New York -- L'Assemblée générale de l'ONU a adopté hier à une très large majorité une résolution demandant qu'Israël et les Palestiniens ouvrent des enquêtes «crédibles» sur les allégations de crimes de guerre commis lors du conflit de Gaza l'hiver dernier.


La résolution, déposée par les pays arabes et non alignés, a recueilli 114 voix contre 18, avec 44 abstentions.


Les États-Unis ont voté contre, la Russie s'est abstenue et l'Union européenne a voté en ordre dispersé.

La résolution «approuve» le rapport controversé de la commission Goldstone et demande à Israël et aux Palestiniens d'ouvrir dans les trois mois des enquêtes «indépendantes, crédibles et conformes aux critères internationaux» sur les «graves violations du droit international humanitaire et des droits de l'homme dont fait état le rapport».

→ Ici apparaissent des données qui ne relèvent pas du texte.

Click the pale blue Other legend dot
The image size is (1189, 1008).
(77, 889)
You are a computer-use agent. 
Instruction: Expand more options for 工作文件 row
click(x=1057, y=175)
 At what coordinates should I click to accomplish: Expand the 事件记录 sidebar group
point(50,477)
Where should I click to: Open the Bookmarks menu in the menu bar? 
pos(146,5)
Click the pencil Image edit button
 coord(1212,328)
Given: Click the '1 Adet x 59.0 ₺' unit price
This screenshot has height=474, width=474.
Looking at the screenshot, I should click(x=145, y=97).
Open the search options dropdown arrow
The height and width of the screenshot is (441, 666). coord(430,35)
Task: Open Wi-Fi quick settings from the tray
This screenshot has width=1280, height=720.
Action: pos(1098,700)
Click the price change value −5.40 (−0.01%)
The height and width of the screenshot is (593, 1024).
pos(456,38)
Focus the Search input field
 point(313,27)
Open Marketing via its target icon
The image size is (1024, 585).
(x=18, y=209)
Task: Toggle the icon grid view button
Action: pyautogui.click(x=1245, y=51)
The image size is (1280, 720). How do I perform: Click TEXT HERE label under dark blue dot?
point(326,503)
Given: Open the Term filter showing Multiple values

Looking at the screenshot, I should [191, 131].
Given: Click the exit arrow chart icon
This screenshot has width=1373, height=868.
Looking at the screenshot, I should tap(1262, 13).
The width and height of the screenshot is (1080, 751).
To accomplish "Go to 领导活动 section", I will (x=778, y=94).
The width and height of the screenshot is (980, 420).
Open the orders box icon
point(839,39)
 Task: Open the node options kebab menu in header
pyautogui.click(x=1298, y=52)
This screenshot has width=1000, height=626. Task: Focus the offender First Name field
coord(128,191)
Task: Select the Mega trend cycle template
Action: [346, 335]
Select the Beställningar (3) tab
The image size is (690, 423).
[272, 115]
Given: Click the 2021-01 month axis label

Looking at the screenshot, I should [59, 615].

Elle exprime la volonté de l'Assemblée de faire le point au bout de trois mois sur l'application de la résolution, «en se réservant la possibilité de saisir d'autres organes pertinents de l'ONU, dont le Conseil de sécurité».


Le vote a conclu un débat de deux jours à l'Assemblée plénière de l'ONU, sur les conclusions du rapport du juge sud-africain Richard Goldstone. Ce rapport accuse Israël et les Palestiniens de «crimes de guerre» et de «possibles crimes contre l'humanité» lors de l'offensive militaire israélienne à Gaza en décembre-janvier.


Il recommande la saisine de la Cour pénale internationale (CPI) de La Haye si Israël et le mouvement islamiste Hamas, qui contrôle Gaza, n'effectuent pas dans les six mois des enquêtes crédibles sur la manière dont le conflit a été mené.


Les résolutions de l'Assemblée générale n'ont pas le caractère contraignant de celles du Conseil de sécurité mais n'en ont pas moins un poids moral, car elle représentent les vues de la majorité des États du monde.


Israël, qui avait lancé une offensive en réponse à des tirs de roquettes sur son territoire à partir de Gaza par les militants palestiniens, juge le rapport Goldstone «inique, saugrenu et unilatéral».


L'État hébreu, qui a mené une campagne diplomatique tous azimuts contre le rapport et a vainement tenté d'éviter qu'il soit discuté à l'ONU, craint qu'il finisse devant le Conseil de sécurité puis la Cour pénale internationale (CPI) de La Haye, qui pourrait engager des poursuites contre ses hauts responsables militaires ou politiques.


Son ambassadeur adjoint, Daniel Carmon, a demandé en séance aux co-parrains de la résolution quelle «autorité palestinienne» serait chargée de mener l'enquête «crédible» ainsi réclamée. «Sera-ce l'Autorité palestinienne qui a été évincée du pouvoir par le Hamas dans un coup d'Etat sanglant, ou bien le Hamas, qui est une entité terroriste?», a-t-il lancé.


Des négociations entre pays européens et arabes n'ont pas abouti à des amendements du texte dans le sens souhaité par les Européens, amenant la plupart d'entre eux à s'abstenir dont la France et la Grande-Bretagne. Les Européens objectaient à ce que la résolution «approuve» le rapport Goldstone, qu'ils estiment déséquilibré en défaveur d'Israël.


Ils s'opposaient aussi au passage prévoyant de saisir d'autres organes pertinents de l'ONU, dont le Conseil de sécurité.


Pour diverses raisons, ni les Européens, ni les Etats-Unis ni la Russie ne sont favorables à une action du Conseil de sécurité sur cette question, d'où l'abstention de la Russie.


Le représentant permanent de la Ligue arabe, Yahya Mahmassani, a déclaré que le vote constituait «un très bon résultat» et «une victoire pour la justice».